Comment représenter l’ampleur du génocide sans le montrer ? Son incommensurable horreur n’est pas montrable, au risque de placer le spectateur dans une humiliante position de voyeur. Elle ne peut qu’être évoquée. Là où la première fiction réalisée sur le génocide en 2003, 100 Days du Britannique Nick Hugues, n’hésitait pas à mettre en scène de sanguinolants massacres, Hôtel Rwanda parvient à éviter ce piège. Au milieu des événements mais sans information fiable, Paul ne prendra leur mesure qu’en ayant vu les victimes. Empruntant la route de la rivière dans la brume, sa camionnette butte sur les corps sans vie et la brume se dissipant révèle leur présence par centaines. C’est le seul moment du film où nous verrons le génocide et cela suffit.
A un autre moment pourtant, une scène de machettage sur un écran de télévision : des images tournées à 800 mètres de l’hôtel par des journalistes de la BBC, la plate horreur d’hommes tuant leurs semblables à l’arme blanche. Ces images n’ont pas permis aux responsables européens de prendre conscience assez vite de ce qui se passait au Rwanda pas plus qu’elles ne nous disent à nous spectateur ce qu’est le génocide.
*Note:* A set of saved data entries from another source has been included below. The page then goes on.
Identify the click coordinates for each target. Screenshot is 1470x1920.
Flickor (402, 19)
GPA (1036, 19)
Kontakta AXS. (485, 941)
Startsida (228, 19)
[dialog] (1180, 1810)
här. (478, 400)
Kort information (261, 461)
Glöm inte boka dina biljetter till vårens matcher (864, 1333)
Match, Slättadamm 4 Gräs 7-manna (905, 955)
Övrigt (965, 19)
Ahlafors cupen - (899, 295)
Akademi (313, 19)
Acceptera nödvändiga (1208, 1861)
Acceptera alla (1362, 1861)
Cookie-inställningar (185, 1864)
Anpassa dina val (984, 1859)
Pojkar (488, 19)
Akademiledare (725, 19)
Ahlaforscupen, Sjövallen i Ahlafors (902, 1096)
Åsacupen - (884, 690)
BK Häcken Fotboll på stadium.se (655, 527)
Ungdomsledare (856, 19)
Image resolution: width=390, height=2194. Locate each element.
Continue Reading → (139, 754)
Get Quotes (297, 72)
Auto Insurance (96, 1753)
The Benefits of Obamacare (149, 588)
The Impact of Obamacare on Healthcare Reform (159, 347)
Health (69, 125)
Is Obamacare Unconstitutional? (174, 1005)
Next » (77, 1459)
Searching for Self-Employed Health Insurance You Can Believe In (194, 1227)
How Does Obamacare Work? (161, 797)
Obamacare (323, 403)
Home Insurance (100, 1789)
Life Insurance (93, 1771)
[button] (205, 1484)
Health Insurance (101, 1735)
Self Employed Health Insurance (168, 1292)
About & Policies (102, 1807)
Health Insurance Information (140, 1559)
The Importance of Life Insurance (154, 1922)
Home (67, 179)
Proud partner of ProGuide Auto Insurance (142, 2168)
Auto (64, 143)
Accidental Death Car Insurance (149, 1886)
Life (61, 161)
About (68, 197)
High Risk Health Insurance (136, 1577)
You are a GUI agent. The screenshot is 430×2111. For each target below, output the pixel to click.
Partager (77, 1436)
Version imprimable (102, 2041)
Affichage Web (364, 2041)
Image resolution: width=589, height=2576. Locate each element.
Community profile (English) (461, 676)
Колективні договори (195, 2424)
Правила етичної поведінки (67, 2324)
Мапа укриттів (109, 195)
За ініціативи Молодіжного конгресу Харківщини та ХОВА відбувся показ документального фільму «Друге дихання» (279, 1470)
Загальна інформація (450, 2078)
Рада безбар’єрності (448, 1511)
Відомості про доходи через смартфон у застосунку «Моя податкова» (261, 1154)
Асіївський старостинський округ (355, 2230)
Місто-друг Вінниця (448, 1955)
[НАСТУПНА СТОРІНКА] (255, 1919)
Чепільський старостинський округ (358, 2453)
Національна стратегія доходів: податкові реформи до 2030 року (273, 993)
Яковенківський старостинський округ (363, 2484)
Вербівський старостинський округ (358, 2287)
Les témoignages ne correspondent pas à ces images tournées en cachette et à distance. Ils les dépassent largement.
Ce qui paraît ici authentique n’est qu’une forme édulcorée de la réalité. A quoi bon dès lors vouloir la représenter puisqu’elle ne peut être transmise par la reconstitution ? Toute tentative en ce sens tend à la banaliser, et enlève ainsi au génocide l’énormité de sa singularité. « Reconstruire, disait Claude Lanzmann, réalisateur de Shoah, c’est d’une certaine façon fabriquer des archives » : en reconstruisant, on remodèle et on transmet.
Le personnage positif de Paul Rusesabagina apparaît ainsi comme un héros bien peu représentatif de ce que fut le génocide. Car le quotidien des victimes ne fut pas la survie mais la mort. De même que sa famille entièrement préservée n’est pas l’image de fin du massacre qui affecta chaque famille. Au contraire, l’horreur est encore là, qui peut recommencer. Si bien que contrairement à sa bonne intention et tout poignant qu’il soit, Hôtel Rwanda n’est pas l’appel à la vigilance qu’il aurait voulu représenter.